Con el arraigo que tiene la universidad pública en Colombia, y con este nuevo programa de becas que profundiza la percepción del Estado como el llamado a pagar por la educación superior, es difícil imaginarse un escenario en el corto plazo en el que los que han podido ir a la universidad con dineros públicos le retribuyan al erario el costo de esa educación, al menos parcialmente. Este es el problema principal que tiene este programa, que nos aleja de ese necesario debate sobre quién, si el estudiante o el contribuyente, deben pagar por la educación superior.
Lo mínimo que se le puede pedir a una política educativa es que le ofrezca las mismas oportunidades a todos los niños y jóvenes. Una política educativa que realmente busca la igualdad en oportunidades no puede subsidiar a una minoría y dejar que el resto se las arregle como mejor pueda. En lugar de seguir profundizando las inequidades del sistema de educación básica, el Estado debería dedicarse en primer lugar a que todos los jóvenes logren graduarse de bachilleres, y segundo que una vez ahí todos tengan las habilidades cognitivas para escoger lo que consideren les convenga más, si ir a la universidad por un título profesional, optar por la educación técnica o cualquier otra alternativa. Esa debería ser la prioridad de un Estado que se toma en serio el discurso de darle las mismas oportunidades a todo el mundo.
Para lograr ese objetivo hay que aumentar el gasto en atención a primera infancia y educación básica, y reducir los subsidios a la educación superior (o por lo menos no aumentarlos). Hay dos razones principales por las que el Estado debe privilegiar el gasto en las primeras fases del desarrollo humano. La primera es obvia y es que por la naturaleza acumulativa del capital humano, el efecto que tiene la inversión en cada edad depende de lo que se haya invertido hasta ese punto, por lo que la productividad de inversiones en educación básica es inferior si se ha invertido poco en primera infancia y, así mismo, el efecto de invertir en educación superior es inferior si se ha invertido poco en primera infancia y educación básica y media. La segunda al parecer es menos obvia pero es todavía más contundente, y tiene que ver con lo que implica tener restricciones de liquidez según la edad que una persona tenga. En pocas palabras, mientras que para un niño es impensable conseguir un crédito para mejorar la educación que recibe, un joven que está por entrar a la universidad sí puede hacerlo. Las restricciones de liquidez son completamente infranqueables para niños de bajos recursos, el nivel de educación que reciban depende totalmente de lo que brinde el Estado, mientras que un joven universitario sí puede acceder al mercado financiero. Esta es la principal razón por la que el Estado debe concentrar esfuerzos en la educación en primera infancia y básica.

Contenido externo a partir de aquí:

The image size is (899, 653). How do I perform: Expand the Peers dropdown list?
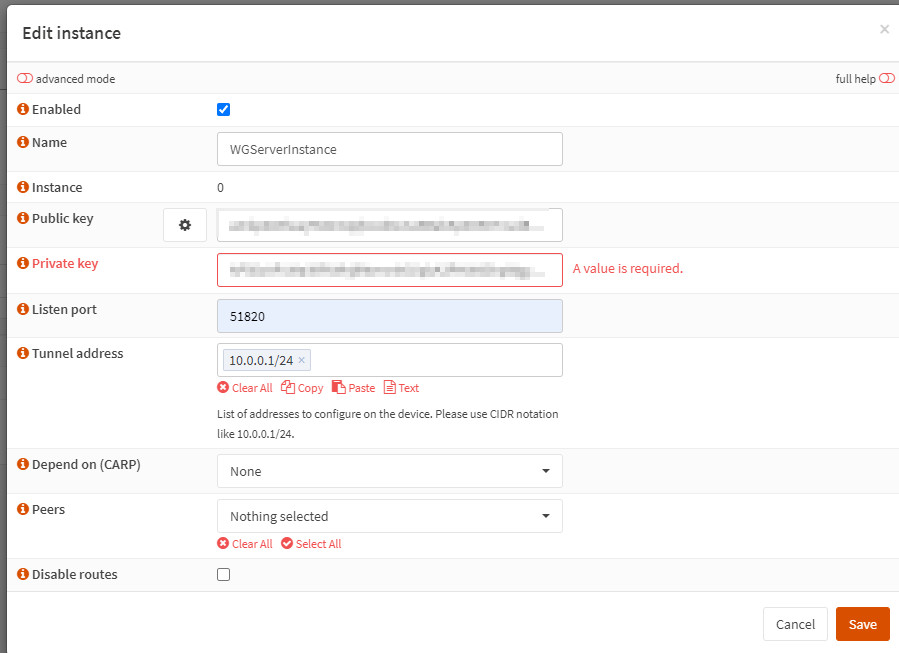389,516
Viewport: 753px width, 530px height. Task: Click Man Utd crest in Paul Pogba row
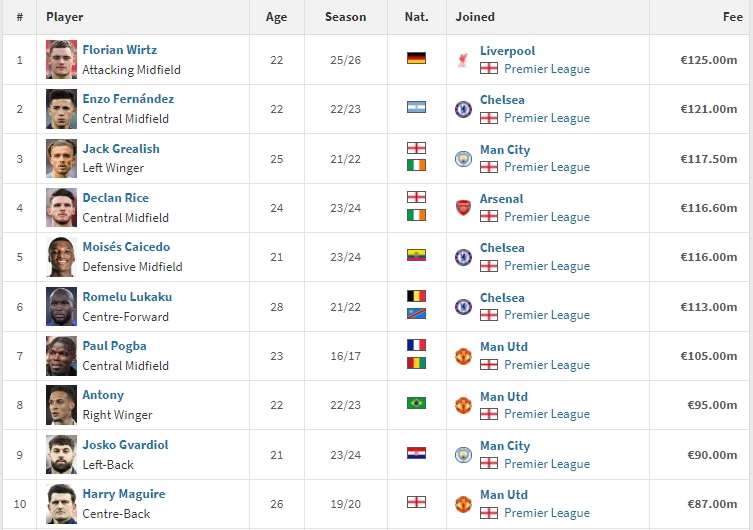tap(463, 356)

Claro, a los afortunados que logren construir un capital humano suficiente para ser aceptado en una buena universidad se les deben dar todas las facilidades para que las restricciones de liquidez que tengan no les impidan continuar estudiando; como créditos blandos, largos plazos de gracia y amortización, posiblemente parcialmente condonables en función de sus ingresos una vez se gradúen, pero no subsidios. Esos recursos deben ir a los niños.